If hydrostatic equilibrium IS required

As far as I know, the only effect that can make solar system objects that are in hydrostatic equilibrium deviate from a sphere is rotation. So as JamesK points out, Telesto would probably not count if hydrostatic equilibrium were required. I say "probably" because right now I can't proove that it's not in hydrostatic equillibrium - I can't find a rotational period for Telesto. But if you melted Telesto so that hydrodynamics could happen, I think it would become much more spherical.

In this case, Saturn wins.

If hydrostatic equilibrium IS NOT required

On the other hand, if hydrostatic equilibrium is not required then probably ʻOumuamua is the winner with a longest to shortest ratio somewhere in the ballpark of 6 to 8 according to that article.
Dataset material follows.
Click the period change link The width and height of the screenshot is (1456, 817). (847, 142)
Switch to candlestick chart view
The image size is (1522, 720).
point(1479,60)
There are no direct measurements of its dimensions, but careful analyses of its reflected sunlight curve as it tumbles has been used to estimate its 3D shape.

That huge ratio and narrowest dimension of tens of meters to of order 100 meters evoked the "ancient & dead(?) rocket ship" meme.

One caveat:

What celestial body (inside the solar system)

ʻOumuamua is currently inside the solar system, but it is slightly gravitationally unbound, so it will not be coming around the inner solar system again. Instead it will leave the solar system in the far future and continue on to generate sensational headlines for other species to get excited about.


I believe besides Telesto the dwarf planet Haumea in the Kuiper belt could also be in the mix for the highest flattening of objects in our solar system. Haumea is a triaxial ellipsoid where the 'f' value would around 1/2 between the largest and smallest major axis.